Cutting a Covenant

Homily for the Second Sunday of Lent (C)

Cutting a Covenant

Most of us, thoroughly modern citizens of Western Civilization, look skeptically at the notion of visions or, more correctly, altered states of consciousness. Consequently, when we read stories like today’s excerpt from the Book of Genesis or the event we call the Transfiguration, we tend to treat them as examples of literary license. However, in the Eastern World and in parts of Native American culture, these altered states of consciousness are viewed as God’s way of communicating with human beings.

In an altered state of consciousness, perhaps a dream, Abraham has received God’s promise of an heir and of “this land.” Abraham asks for a sign, which would be a guarantee of the promises.  God provides a covenant cutting ceremony as the sign. The ceremony itself is well-known in his culture. By walking between the slain carcasses of animals, two people would enter into a contract or covenant. The ritual of ‘cutting the covenant’ was an acted out curse, signifying the agreed upon fate of either partner who might be unfaithful to the pact. It meant: ‘If I violate this pact in any way, you have the right to do to me what we have just done to these animals.’ I know that this sounds brutal and barbaric; it is brutal and barbaric. But it is also a sign of what will come thousands of years later when God’s only-begotten son pays the price for the broken covenant by a brutal and barbaric death on a cross.

As God makes a promise to Abraham, God announces, “I AM the Lord.” God chooses Abraham and his progeny to be God’s chosen people and gives that people “this land.” Notice here that this is not a personal relationship between God and Abraham. In Abraham, God decisively intervened in human history to create a people for himself. God’s choice is, on his side, a sheer act of grace; and faith is set, be it noted, not in the context of individual salvation, but in the context of a people’s history.

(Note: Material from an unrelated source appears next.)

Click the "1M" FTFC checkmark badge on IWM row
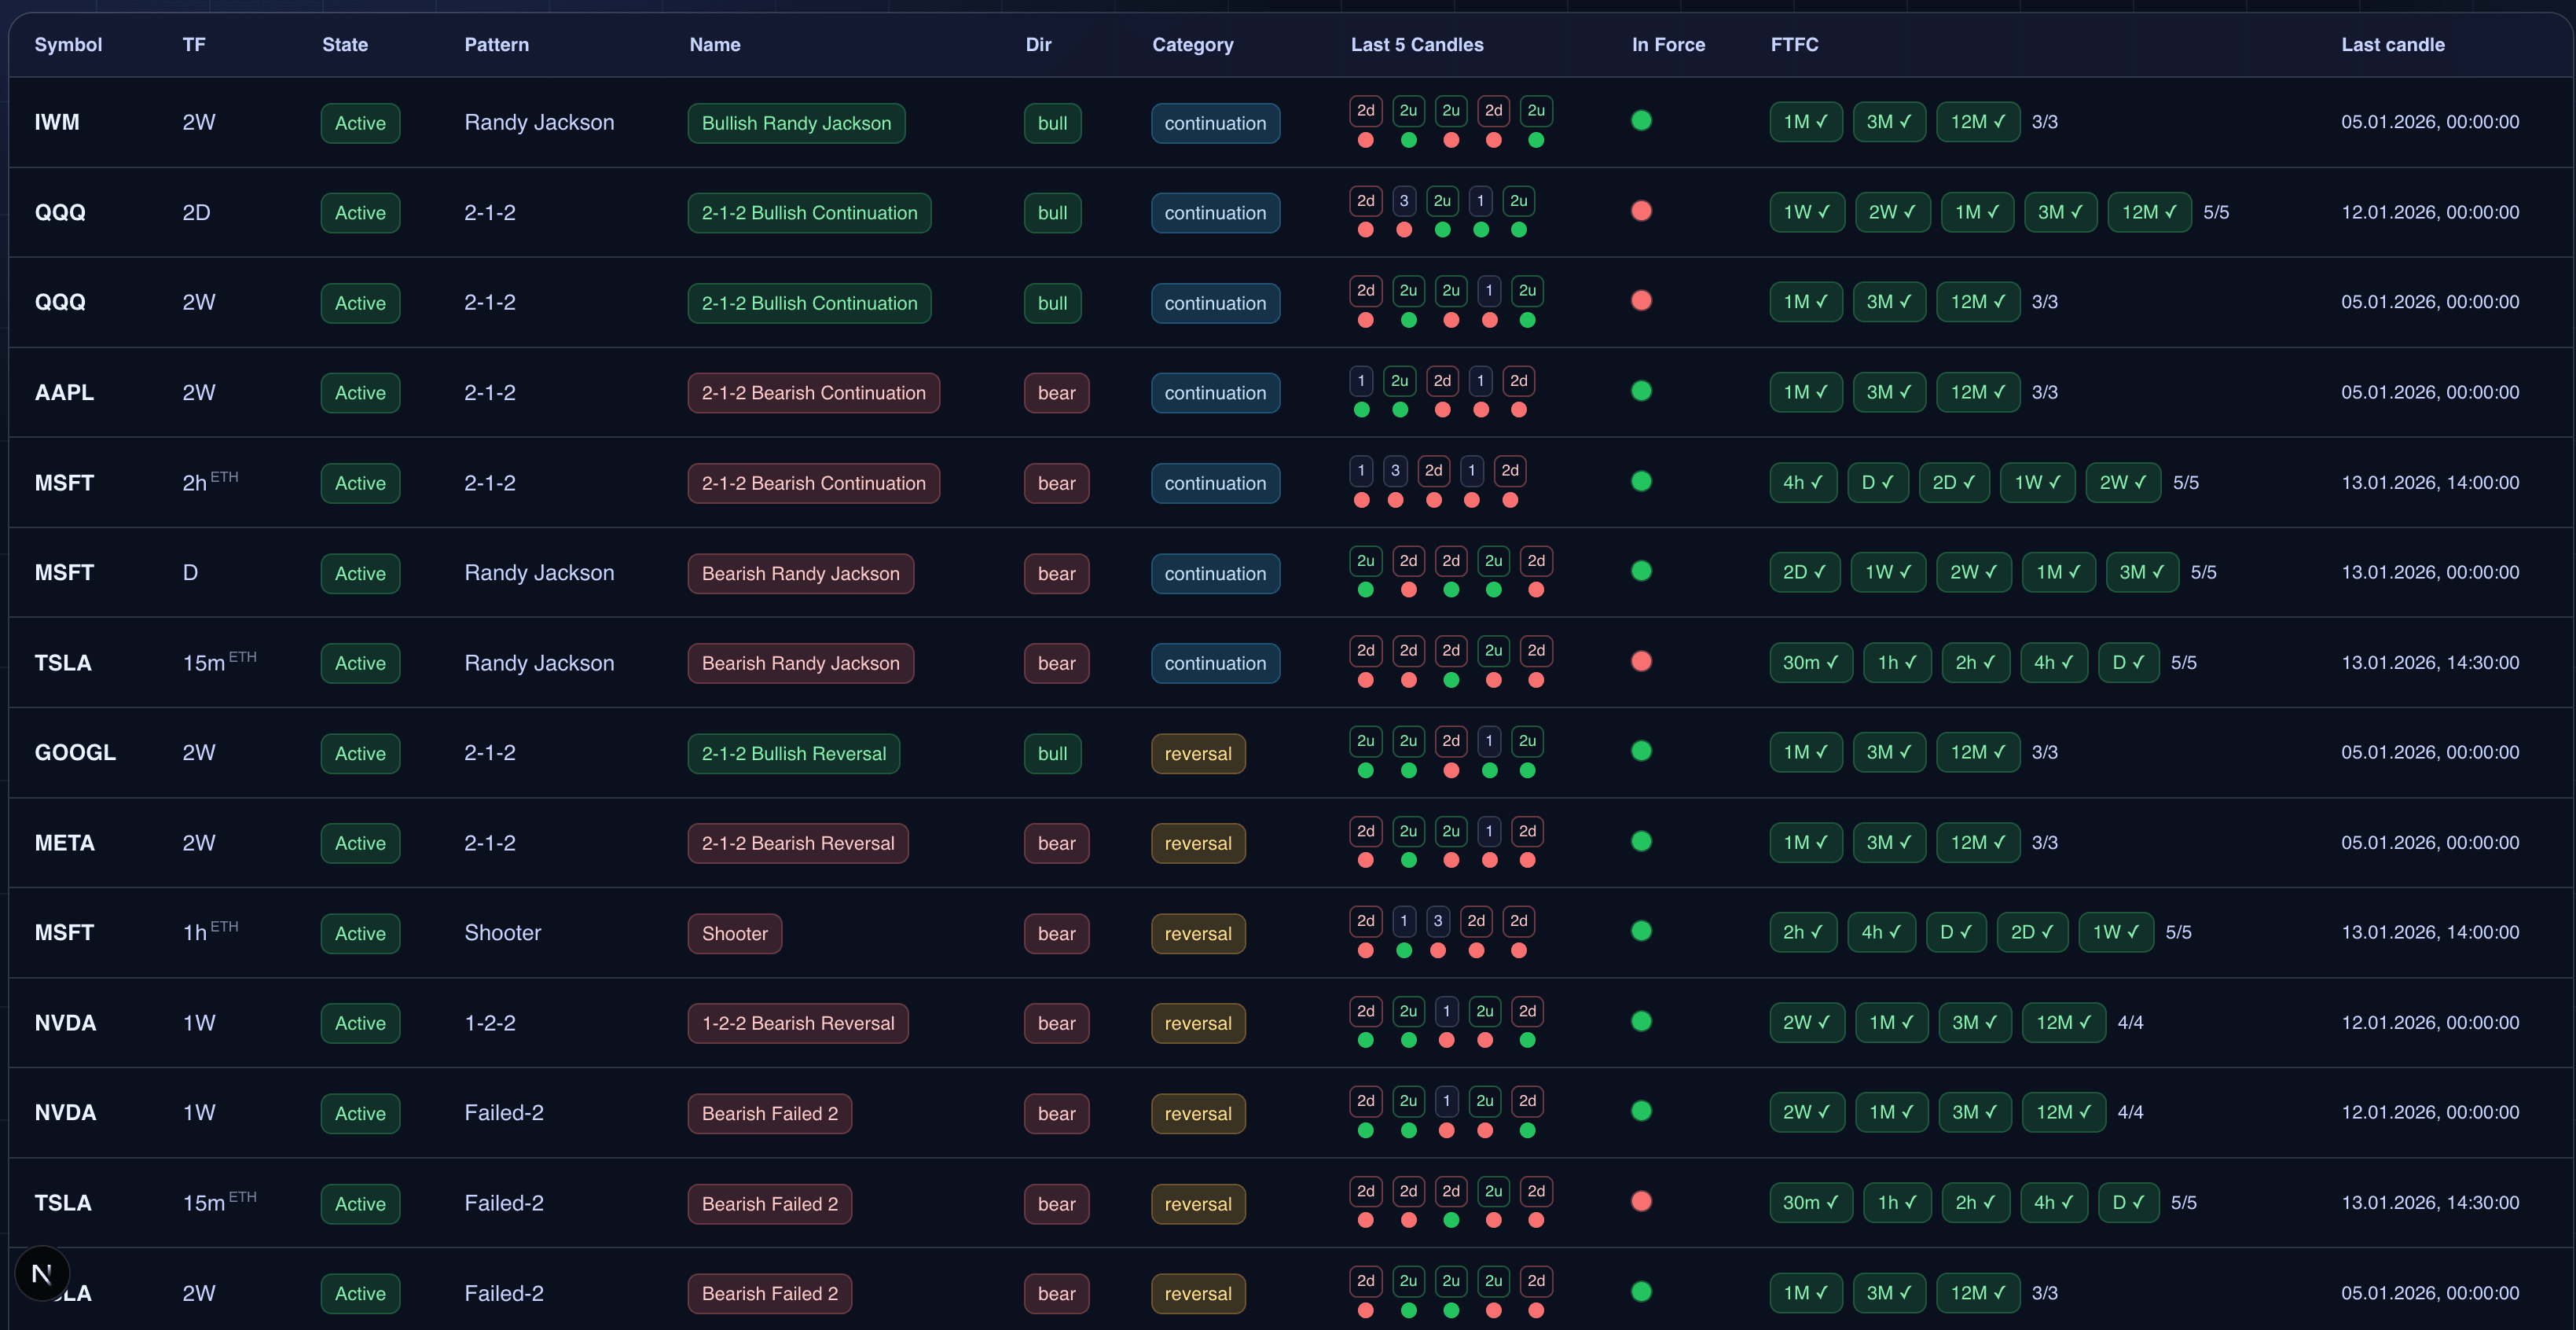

This covenant looks forward to the future. God has made this people his own. However, we all know that when Jesus came among his own, they rejected him. So God extended the covenant, through the death of Jesus, to all who would place their faith in God and in God’s Son. This was done through Jesus’ death on the cross. Jesus suffered the consequences of the broken covenant and was slain just as the animals were slain in the original contract. His death would be an ignominious and humiliating death. In his letter to the Galatians, St. Paul writes: “Christ redeemed us from the curse of the law by becoming a curse for us—for it is written, ‘Cursed is everyone who is hanged on a tree.’”

The evangelists record another story when the apostles, Peter, James, and John, are in an altered state of consciousness. They witness Jesus in his glory, the glory that will be his after his death and resurrection. Moses and Elijah are with him talking about his exodus, literally – his passing over. Both Moses and Elijah had experienced such an exodus. Moses passed through the Red Sea with the children of Israel. Elijah walked dry shod through the River Jordan and was taken up to heaven in a burning chariot. They are there to tell Jesus about what will happen and what to expect when he crosses over. The apostles are chosen to witness this event so that when Jesus dies on the cross, they will eventually come to understand that the shame of Jesus’ death is wiped away by the glory of his resurrection.

On the second Sunday of Lent, we always hear this story in order for us to prepare for the events that will bring us to the climax of Lent, the Sacred Triduum or Sacred Three Days of Holy Thursday, Good Friday, and Holy Saturday. We are not in an altered state of consciousness. Reflecting on the deeds of the Hebrew Scriptures and the Gospels, we have come to place our faith in the Resurrection of Jesus. We are now God’s chosen people by virtue of our baptism. We have entered into a covenant with God. We have died to sin and have risen to new life through the waters of Baptism. St. Paul tells us in his Letter to the Philippians that we will someday experience the same transformation and will be conformed to Jesus.

Most of us cannot remember the day of our Baptism. I learned of my baptism through my mother. I was born sixty some miles from home. My mother would not think of taking me on a sixty mile journey on what was then Highway 41 without first having me be baptized. So she took me to the hospital chaplain and asked the chaplain to baptize me before making that trip back home. Some of the sisters have told me about the circumstances of their baptisms. However, we don’t remember the day. So each year, the Church asks us to renew our baptismal commitment on Holy Saturday or on Easter Sunday. The Church will also baptize all the catechumens at the Easter Vigil as the entire Church renews the covenant made with God through Jesus’ death. Our Lenten journey stretches on ahead of us as we prepare ourselves through prayer, sacrifice and through charitable deeds for the great celebration of Jesus’ triumphant victory over death.